Let's say you want to build a world and you use China as the main inspiration for your culture. How similar should you make it? Do they have their own versions of Confucianism and Taoism and philosophy or do they have their own beliefs completely different from their RL counterpart?

 I know Avatar borrows heavily from Asia with a little Native American thrown in (Southern Water Tribe are Inuits, for example.), but it is still very Asian-esque from architecture, to names, etc. 

I want to use a real life culture as a starting point for worldbuilding and have it go its own way as I development more. I want a balance between RL cultures while still having plenty of creative freedom when designig the culture and world 

However, it is tempting to make such cultures very similar to their real life counterpart, just with different names.

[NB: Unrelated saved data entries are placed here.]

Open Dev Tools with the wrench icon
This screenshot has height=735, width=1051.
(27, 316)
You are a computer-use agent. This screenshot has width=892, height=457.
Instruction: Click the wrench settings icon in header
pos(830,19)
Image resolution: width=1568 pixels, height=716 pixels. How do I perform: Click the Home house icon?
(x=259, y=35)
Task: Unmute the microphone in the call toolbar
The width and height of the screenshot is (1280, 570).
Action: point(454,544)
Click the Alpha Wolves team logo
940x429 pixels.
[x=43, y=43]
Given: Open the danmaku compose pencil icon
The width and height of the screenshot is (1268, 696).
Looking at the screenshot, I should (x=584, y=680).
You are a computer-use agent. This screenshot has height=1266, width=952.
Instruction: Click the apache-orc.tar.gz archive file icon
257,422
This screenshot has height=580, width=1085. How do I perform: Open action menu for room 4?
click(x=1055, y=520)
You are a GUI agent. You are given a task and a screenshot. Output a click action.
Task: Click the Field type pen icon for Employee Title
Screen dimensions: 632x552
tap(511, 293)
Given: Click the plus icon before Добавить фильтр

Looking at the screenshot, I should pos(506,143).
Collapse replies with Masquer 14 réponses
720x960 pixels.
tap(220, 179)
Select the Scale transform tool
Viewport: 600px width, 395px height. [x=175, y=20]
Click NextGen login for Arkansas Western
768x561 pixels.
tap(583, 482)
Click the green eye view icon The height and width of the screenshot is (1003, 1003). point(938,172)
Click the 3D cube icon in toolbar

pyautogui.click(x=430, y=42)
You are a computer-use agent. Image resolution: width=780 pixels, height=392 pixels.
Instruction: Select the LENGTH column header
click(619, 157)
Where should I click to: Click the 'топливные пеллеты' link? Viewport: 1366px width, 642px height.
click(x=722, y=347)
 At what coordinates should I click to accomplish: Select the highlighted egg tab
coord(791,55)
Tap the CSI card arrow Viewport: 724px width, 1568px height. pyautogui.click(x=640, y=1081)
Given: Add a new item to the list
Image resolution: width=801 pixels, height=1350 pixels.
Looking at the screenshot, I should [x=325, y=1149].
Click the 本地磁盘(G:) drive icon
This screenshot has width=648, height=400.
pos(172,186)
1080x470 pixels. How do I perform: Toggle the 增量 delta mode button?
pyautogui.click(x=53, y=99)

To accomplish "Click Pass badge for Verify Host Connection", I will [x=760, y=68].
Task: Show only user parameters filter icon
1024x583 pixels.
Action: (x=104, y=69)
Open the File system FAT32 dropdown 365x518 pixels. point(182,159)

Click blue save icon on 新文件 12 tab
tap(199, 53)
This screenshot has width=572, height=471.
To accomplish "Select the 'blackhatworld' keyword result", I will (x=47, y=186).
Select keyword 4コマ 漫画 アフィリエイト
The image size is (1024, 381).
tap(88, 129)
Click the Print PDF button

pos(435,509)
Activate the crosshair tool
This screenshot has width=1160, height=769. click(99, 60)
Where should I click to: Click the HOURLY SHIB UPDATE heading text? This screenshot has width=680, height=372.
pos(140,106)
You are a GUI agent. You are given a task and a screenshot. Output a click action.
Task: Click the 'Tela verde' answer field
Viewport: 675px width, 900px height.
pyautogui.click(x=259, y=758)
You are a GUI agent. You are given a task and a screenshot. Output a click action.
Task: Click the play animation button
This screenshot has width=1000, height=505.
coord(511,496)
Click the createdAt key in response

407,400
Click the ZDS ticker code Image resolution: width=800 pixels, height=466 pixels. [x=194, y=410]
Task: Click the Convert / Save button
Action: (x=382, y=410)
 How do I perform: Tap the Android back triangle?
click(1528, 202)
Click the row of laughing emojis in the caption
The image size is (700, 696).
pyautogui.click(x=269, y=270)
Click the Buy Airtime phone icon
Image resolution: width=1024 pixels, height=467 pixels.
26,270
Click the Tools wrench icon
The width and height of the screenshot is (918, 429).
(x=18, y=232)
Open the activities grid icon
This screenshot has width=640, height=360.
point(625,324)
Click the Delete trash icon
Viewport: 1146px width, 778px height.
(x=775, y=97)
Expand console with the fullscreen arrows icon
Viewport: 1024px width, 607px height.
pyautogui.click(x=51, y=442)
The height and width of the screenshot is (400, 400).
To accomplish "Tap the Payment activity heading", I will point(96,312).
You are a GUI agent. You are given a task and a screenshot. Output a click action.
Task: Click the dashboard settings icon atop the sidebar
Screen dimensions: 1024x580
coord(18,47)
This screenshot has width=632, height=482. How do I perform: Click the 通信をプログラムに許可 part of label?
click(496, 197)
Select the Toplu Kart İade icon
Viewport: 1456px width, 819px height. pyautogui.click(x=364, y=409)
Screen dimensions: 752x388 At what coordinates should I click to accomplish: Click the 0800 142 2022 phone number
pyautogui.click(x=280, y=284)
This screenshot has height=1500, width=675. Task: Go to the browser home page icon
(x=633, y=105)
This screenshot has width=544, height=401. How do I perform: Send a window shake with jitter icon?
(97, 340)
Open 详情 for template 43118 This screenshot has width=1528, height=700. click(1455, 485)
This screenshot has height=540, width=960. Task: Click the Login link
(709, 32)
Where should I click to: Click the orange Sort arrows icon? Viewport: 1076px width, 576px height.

I'm trying to find the middle groud between TvTrope's "Fantasy Counterpart Culture" and worldbuilding from Scratch.


----------



## Queshire (Apr 22, 2016)

Personally I think you already have your answer. You have your starting point, the real life cultures you want to use for inspiration, and you know what you DON'T want to do. From there just let it naturally grow as either fits best for your story, or appeals to your sense of world building.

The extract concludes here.